The Office for Budget Responsibility (OBR) has forecast that the Government will borrow £86.6bn this fiscal year but with just five months to go, “it appears virtually impossible” that the target will now be reached, said Martin Beck, senior economic adviser to the EY Item Club.

The group also expects borrowing forecasts for future years to be revised upwards, meaning the Chancellor is likely to be told that he won’t be able to deliver a surplus until 2019-20. Mr Osborne will try to draw attention away from the increased borrowing by instead trumpeting upward revisions in GDP growth forecasts.

The OBR predicted in March that the economy would grow by 2.7pc this year. However, economists expect this forecast to be improved to 3pc, possibly to as much as 3.2pc, confirming Britain as the fastest-growing economy in the G7.
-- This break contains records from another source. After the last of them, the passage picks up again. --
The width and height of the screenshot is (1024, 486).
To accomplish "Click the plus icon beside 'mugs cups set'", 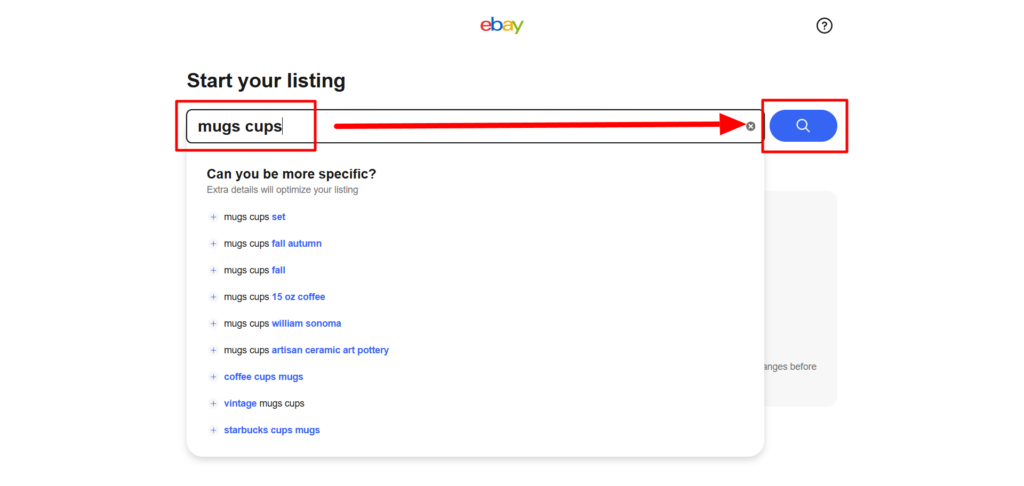I will pos(213,217).
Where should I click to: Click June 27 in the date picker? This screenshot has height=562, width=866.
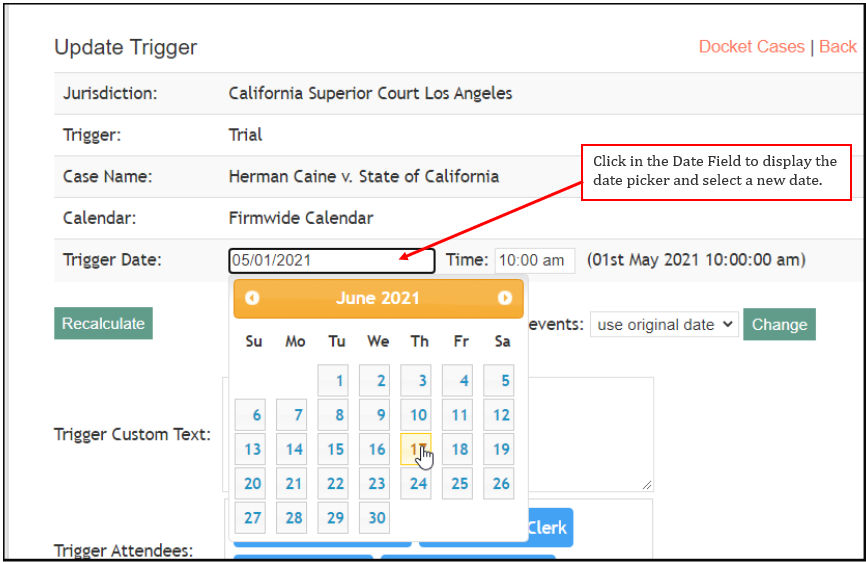click(252, 518)
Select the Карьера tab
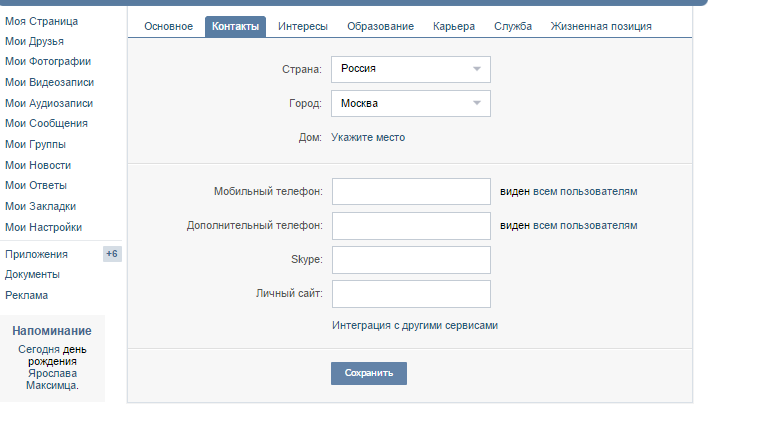 click(454, 26)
“We have turned the UK around from being a basket case, which it was four years ago, to one of the fastest- growing economies in the western world,” Mr Osborne said on The Andrew Marr Show yesterday on BBC1.
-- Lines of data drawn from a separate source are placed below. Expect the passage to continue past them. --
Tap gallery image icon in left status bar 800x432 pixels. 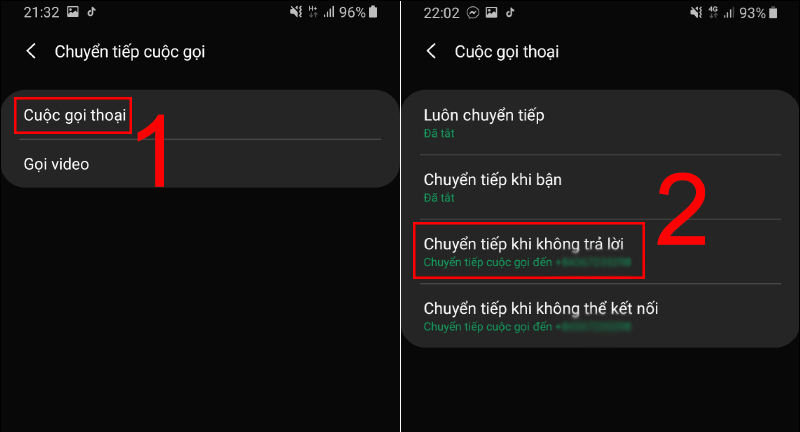coord(73,12)
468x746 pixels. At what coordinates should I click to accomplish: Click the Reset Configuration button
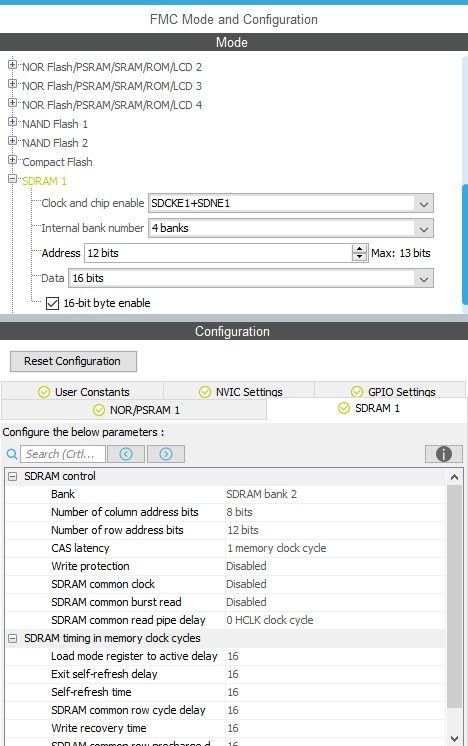point(73,361)
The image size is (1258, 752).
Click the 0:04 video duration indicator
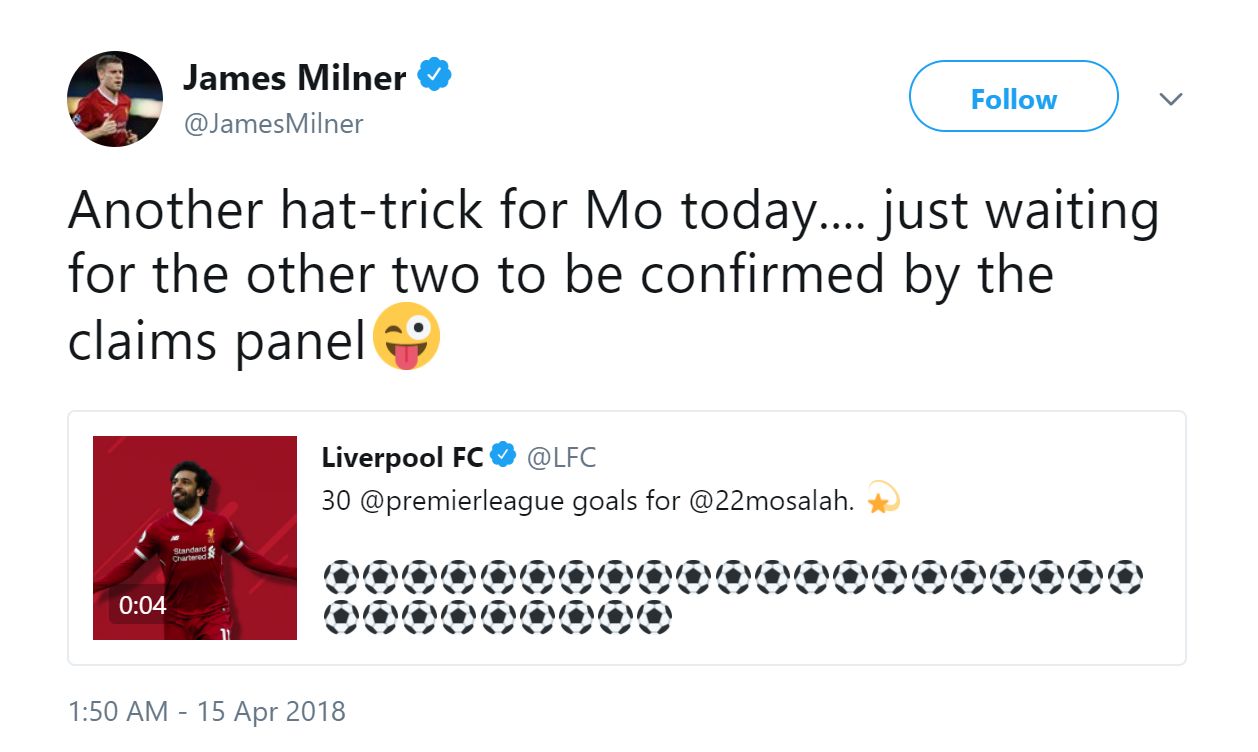coord(141,603)
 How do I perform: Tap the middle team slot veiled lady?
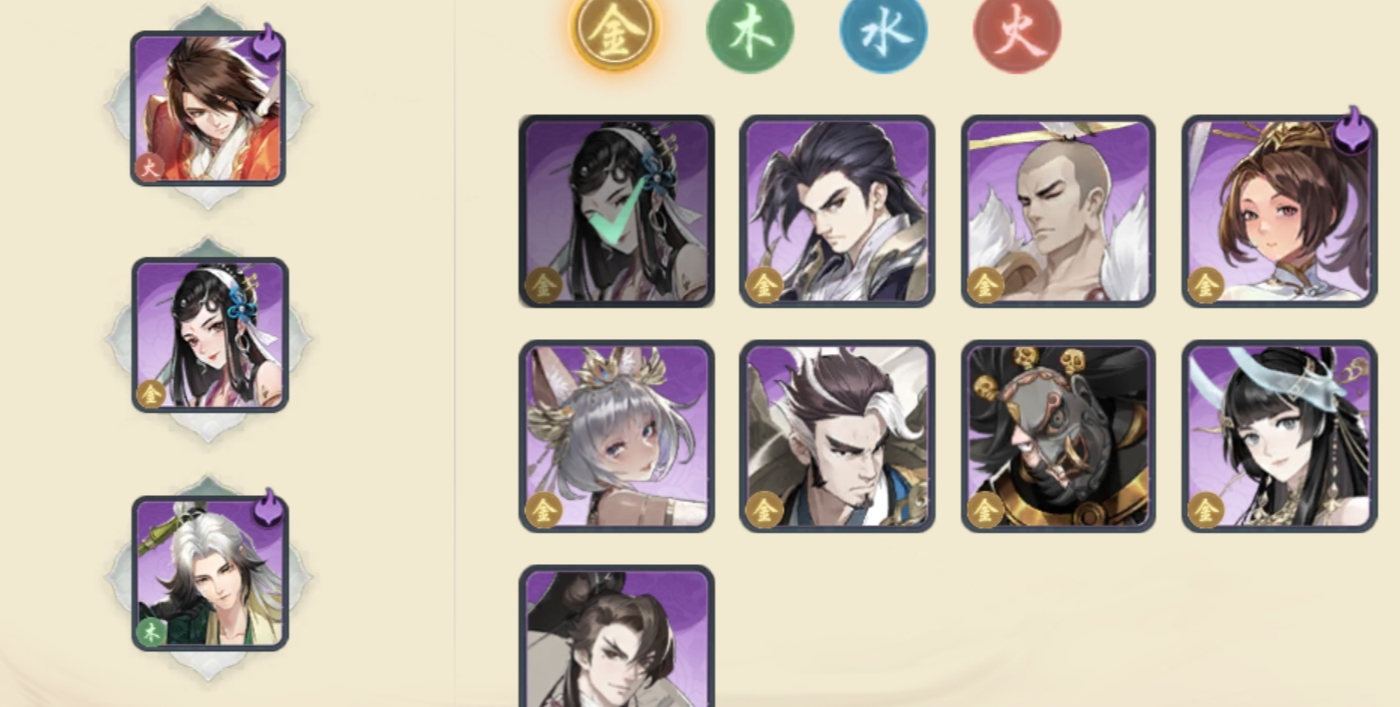[x=210, y=335]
The Chancellor insisted that the Government’s plans “don’t involve tax increases” and spending on the NHS and infrastructure would be funded by savings elsewhere. £1bn in fines on banks will go towards improving GP services, the Chancellor said.
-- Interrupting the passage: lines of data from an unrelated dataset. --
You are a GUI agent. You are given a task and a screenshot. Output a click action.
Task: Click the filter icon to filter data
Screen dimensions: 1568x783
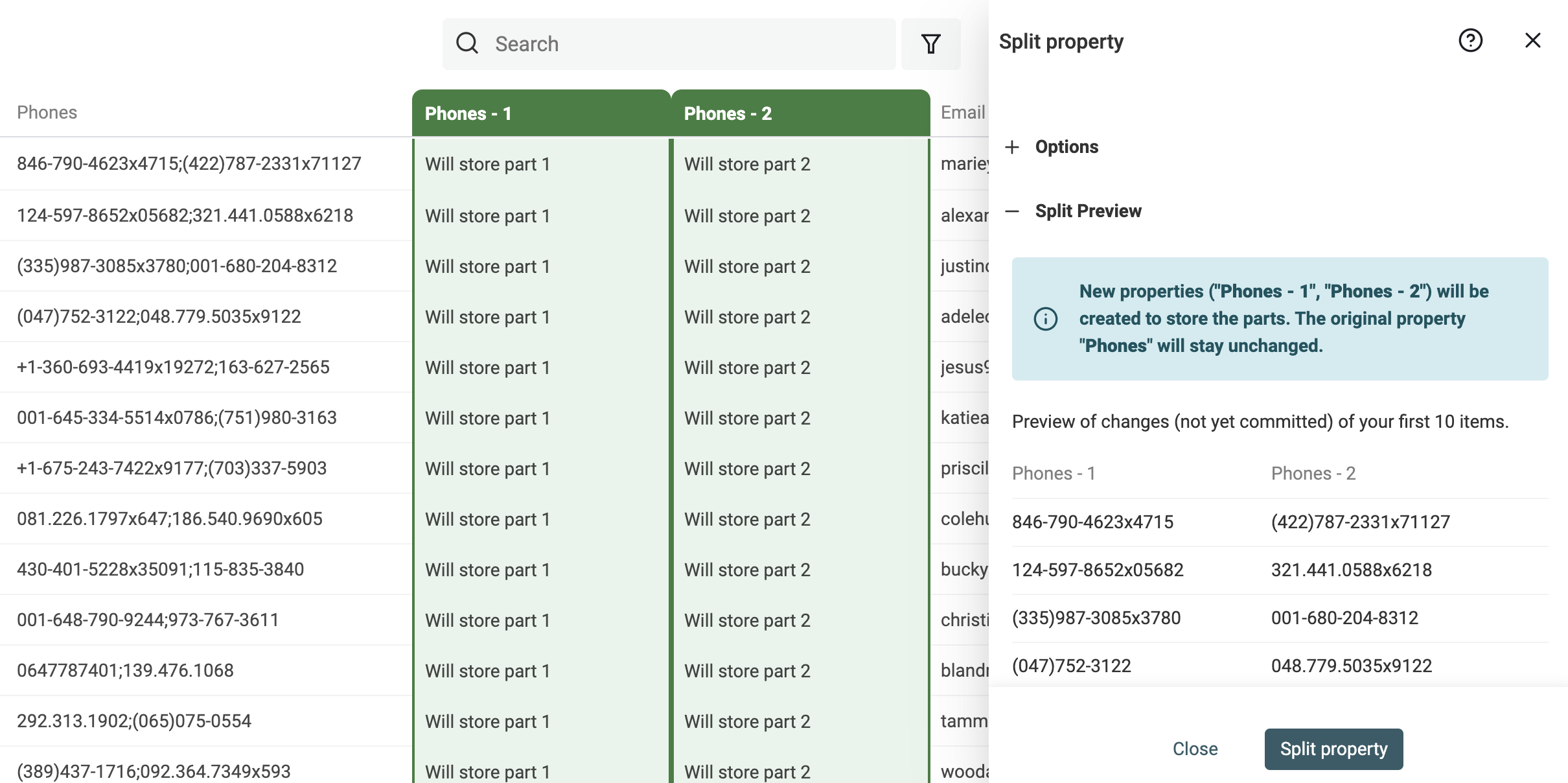(x=930, y=42)
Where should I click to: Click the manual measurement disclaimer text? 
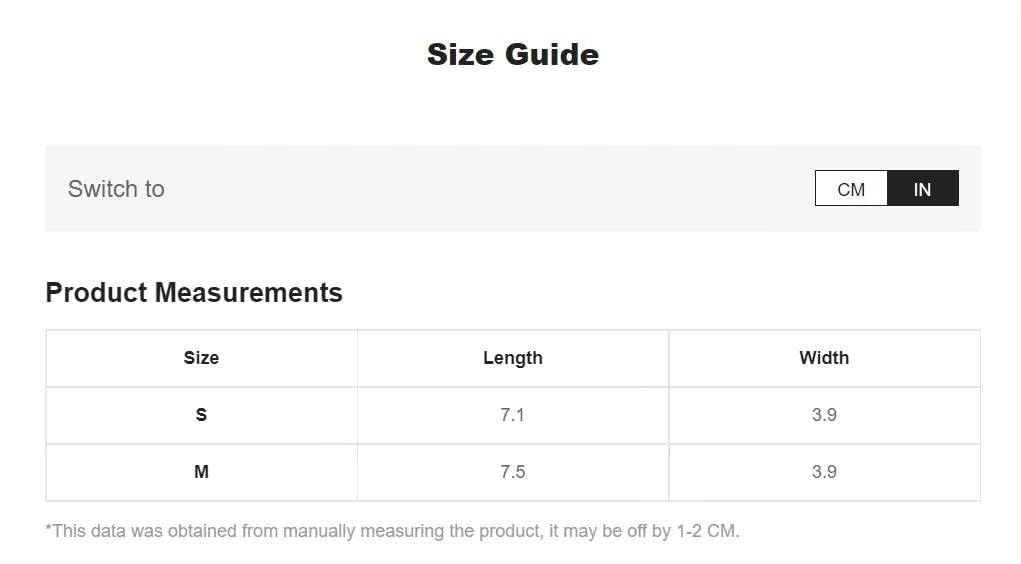tap(392, 531)
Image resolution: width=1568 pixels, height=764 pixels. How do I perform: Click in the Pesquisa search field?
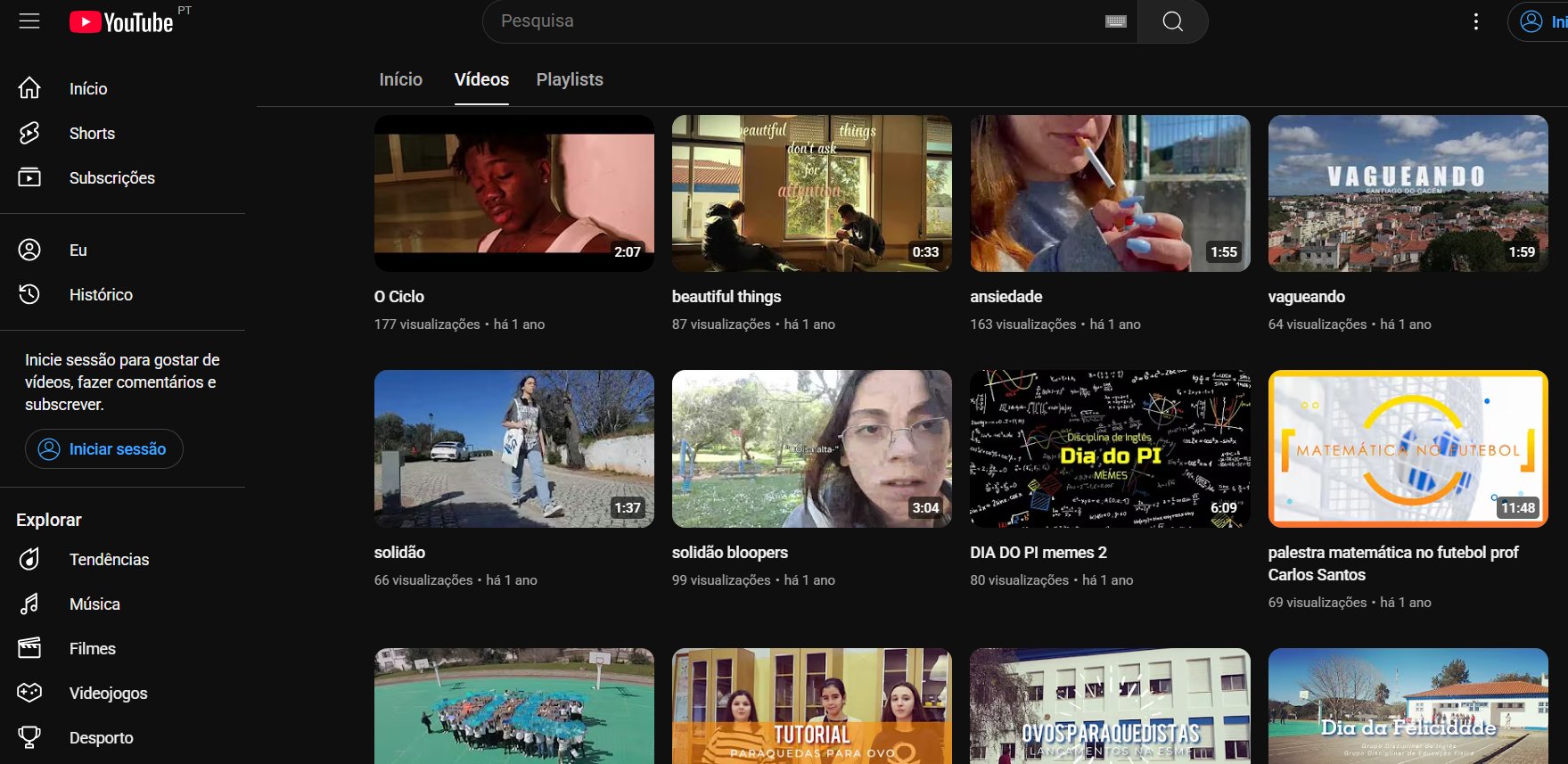[x=793, y=21]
“We should be making savings in welfare to spend money on infrastructure, like roads,” he insisted.

The Government will today spell out how it intends to spend £15bn, already promised, on road improvements in England over the next five years.

The projects include tunnelling the A303 at Stonehenge to reduce bottlenecks in the area, as well as adding lanes to trunk roads and motorways.

The Transport Secretary, Patrick McLoughlin, described the investment as the “biggest, boldest and most far-reaching roads programme for decades”. He added: “Roads are key to our nation’s prosperity. For too long they have suffered from underinvestment.”